== 取り組む内容 ==
修繕積立金についての文章を読み、次の問いに答えてください。
(a) ガイドラインでは、何によって5つの目安が示されていますか。
(b) 機械式駐車場がある場合、何が必要とされていますか。
(c) 元気マンションの総専有床面積は何㎡で、何戸ですか。

== テキスト部分 ==
• • •
長期修繕計画の3回目は「修繕積立金はいくらが適当なのか?」です。
「いいね!」ポイントを見てみましょう。
⑤長期修繕計画の計画期間全体での修繕積立金の総額から算定された修繕積立金の平均額が著しく低額でないこと。
⑥長期修繕計画の計画期間の最終年度において、借入金の残高のない長期修繕計画となっていること。
安すぎる修繕積立金はダメですよ、ということなのですが、具体的には
「修繕積立金に関するガイドライン」(最終改正 令和3年9月)※の下限値を上回っている必要があります。
ちなみに改正によって金額はだいぶん引き上げられています…。
※国交省ホームページ⇒住宅・建築⇒マンション政策⇒マンション管理について
ガイドラインでは、マンションの建築延床面積・階数によって5つの目安が示されています。
また機械式駐車場がある場合は、種類によって決められた加算が必要です。
当会のキャラクター「元気マンション」(え、知らない?)が暮らすマンションで計算してみましょう。
【元気マンションの概要】
■建物の階数・住棟形式:地上8階建・単棟型
■建築延床面積:3300㎡
■総専有床面積:3000㎡(40戸)=(A)
• • •
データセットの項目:
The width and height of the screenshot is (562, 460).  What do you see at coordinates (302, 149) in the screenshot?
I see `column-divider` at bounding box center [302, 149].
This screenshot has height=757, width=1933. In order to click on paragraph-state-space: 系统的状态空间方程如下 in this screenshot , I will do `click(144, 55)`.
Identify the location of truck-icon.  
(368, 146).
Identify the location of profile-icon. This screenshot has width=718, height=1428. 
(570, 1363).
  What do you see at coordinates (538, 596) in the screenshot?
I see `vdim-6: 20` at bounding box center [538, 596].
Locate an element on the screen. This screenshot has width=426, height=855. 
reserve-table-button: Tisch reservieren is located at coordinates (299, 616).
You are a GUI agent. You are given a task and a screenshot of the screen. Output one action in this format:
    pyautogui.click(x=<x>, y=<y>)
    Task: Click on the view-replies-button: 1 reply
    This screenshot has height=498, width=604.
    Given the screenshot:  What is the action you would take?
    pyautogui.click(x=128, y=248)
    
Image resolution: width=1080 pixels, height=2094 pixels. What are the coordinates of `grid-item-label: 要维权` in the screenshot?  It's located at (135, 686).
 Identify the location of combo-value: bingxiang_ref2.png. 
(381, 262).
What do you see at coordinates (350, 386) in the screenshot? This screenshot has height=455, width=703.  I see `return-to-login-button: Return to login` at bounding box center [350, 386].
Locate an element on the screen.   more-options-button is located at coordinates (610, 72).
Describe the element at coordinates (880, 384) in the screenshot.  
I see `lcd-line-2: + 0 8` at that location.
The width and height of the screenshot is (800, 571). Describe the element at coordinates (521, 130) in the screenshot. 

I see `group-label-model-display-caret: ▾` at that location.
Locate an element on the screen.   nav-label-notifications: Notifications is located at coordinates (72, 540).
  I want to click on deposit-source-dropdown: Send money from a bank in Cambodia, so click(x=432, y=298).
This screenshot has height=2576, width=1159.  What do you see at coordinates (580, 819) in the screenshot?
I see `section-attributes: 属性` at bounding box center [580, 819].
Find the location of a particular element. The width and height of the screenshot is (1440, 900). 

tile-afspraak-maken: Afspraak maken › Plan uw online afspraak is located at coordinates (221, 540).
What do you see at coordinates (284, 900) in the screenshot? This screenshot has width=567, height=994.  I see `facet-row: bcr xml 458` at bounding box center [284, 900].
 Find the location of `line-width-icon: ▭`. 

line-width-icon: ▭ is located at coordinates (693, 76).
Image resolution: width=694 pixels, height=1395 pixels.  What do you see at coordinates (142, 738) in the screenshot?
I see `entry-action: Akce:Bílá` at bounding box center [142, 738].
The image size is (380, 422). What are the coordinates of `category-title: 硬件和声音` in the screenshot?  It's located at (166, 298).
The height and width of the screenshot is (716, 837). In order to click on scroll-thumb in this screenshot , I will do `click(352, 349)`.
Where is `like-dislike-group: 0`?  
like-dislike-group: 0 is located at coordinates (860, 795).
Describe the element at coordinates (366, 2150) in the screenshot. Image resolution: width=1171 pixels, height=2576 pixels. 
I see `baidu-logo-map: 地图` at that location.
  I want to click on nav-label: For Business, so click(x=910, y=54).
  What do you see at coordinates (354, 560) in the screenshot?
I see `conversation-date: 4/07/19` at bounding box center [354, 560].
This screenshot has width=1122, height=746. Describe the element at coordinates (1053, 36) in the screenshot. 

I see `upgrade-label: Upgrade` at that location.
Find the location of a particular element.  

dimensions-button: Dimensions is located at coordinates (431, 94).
• • •
== 演習の結果 ==
(a) マンションの建築延床面積と階数によって示されています。
(b) 種類によって決められた加算が必要とされています。
(c) 3000㎡で、40戸です。